Il bullismo torna a far parlare di sé, e lo fa attraverso la sua “evoluzione” tecnologica, il cyberbullismo. È di qualche giorno fa la notizia portata alle cronache di una ragazzina di soli 13 anni a Modena bullizzata dalle sue compagne di scuola per una sua disforia di genere. “Meglio dissanguata e vederla soffrire, bruciamola!” si legge in una chat sul social di messaggi anonimi Helopal, ed è solo uno di quelli che hanno portato la vittima ad isolarsi, a sentirsi diversa, non degna, parole dure e che tagliano come la lama di un pugnale, ancor di più se colpiscono un’adolescente. Finita nel mirino delle sue coetanee per i suoi gusti su abbigliamento e musica da loro definiti strani, diversi … ma diversi da chi e/o da cosa? verrebbe da chiedersi.
“Mia figlia si sente maschio, con noi ha fatto coming out, ma con gli amici non ancora” le parole di sua madre: il dolore interiore di cui soffriva la ragazzina non è infatti passato inosservato ai suoi genitori che, venuti a conoscenza della verità, si sono rivolti alla Polizia Postale per fare luce sulla vicenda, presentando una denuncia che però non è andata avanti perché le forze dell’ordine hanno preferito parlare ai bulli, far capire loro la pericolosità del loro atteggiamento.

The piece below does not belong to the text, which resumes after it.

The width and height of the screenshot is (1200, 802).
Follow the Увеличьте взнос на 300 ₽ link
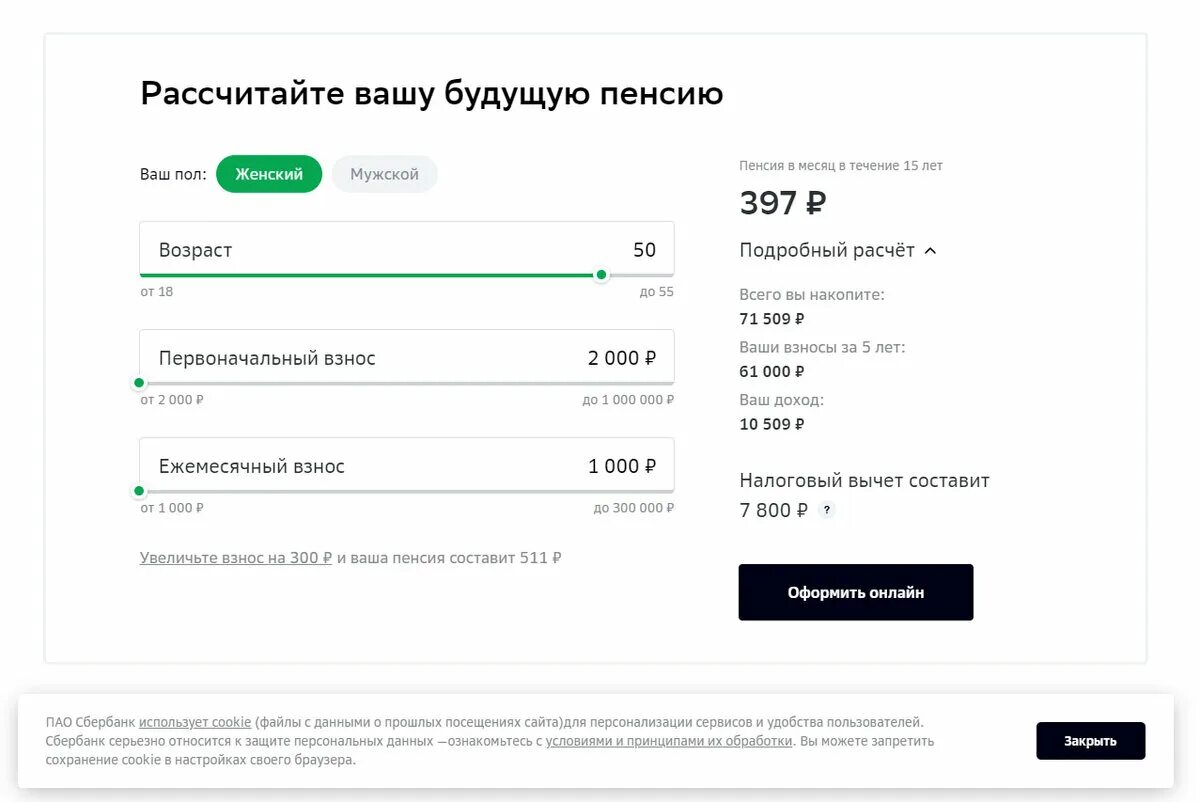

La vittima ora sta meglio, le cose stanno man mano migliorando da un anno a questa parte, dal quel triste momento.
Ma l’episodio lascia riflettere, e tanto, su ben due problematiche che trovano grande spazio nella nostra società, l’omofobia e il cyberbullismo. Nonostante il progresso e la cultura, l’omofobia per esempio è ancora una realtà che colpisce quotidianamente milioni di persone: il caso di Modena non è isolato, questo è un dato su cui riflettere, tanti altri ne sono successi, troppe volte le differenze individuali non vengono accettate ma piuttosto viste come fragilità da deridere, ghettizzare, e semplicemente perché la diversità fa paura.
Una brutta storia questa che si va perfettamente ad inserire in un contesto di vere tragedie legate al mondo del bullismo accadute negli ultimi tempi, come ad esempio il suicidio di Andrea Spezzacatena nel 2012 (il 15enne che ha ispirato “il ragazzo dai pantaloni rosa”), vittima di una società una società che spesso impone rigidi codici di comportamento e di genere, ma al contempo portavoce di una generazione che rifiuta le etichette e accetta la propria identità con fierezza. Cosa dire poi del cyberbullismo? Un vile atto di derisione, denigratorio, ancor più grave per la sua vitalità istantanea su web e social.
Questo caso pone a tutti dei dubbi sulla possibile convivenza tra le diversità con dovuto rispetto reciproco, ma può anche rappresentare un invito ad essere sempre se stessi, senza temere i giudizi degli altri: riconoscere e rispettare l’identità di genere delle persone non solo aiuta a ridurre il loro disagio, ma contribuisce anche a costruire una società più equa e inclusiva per tutti.
La violenza e il bullismo non sono mai accettabili, soprattutto tra giovani.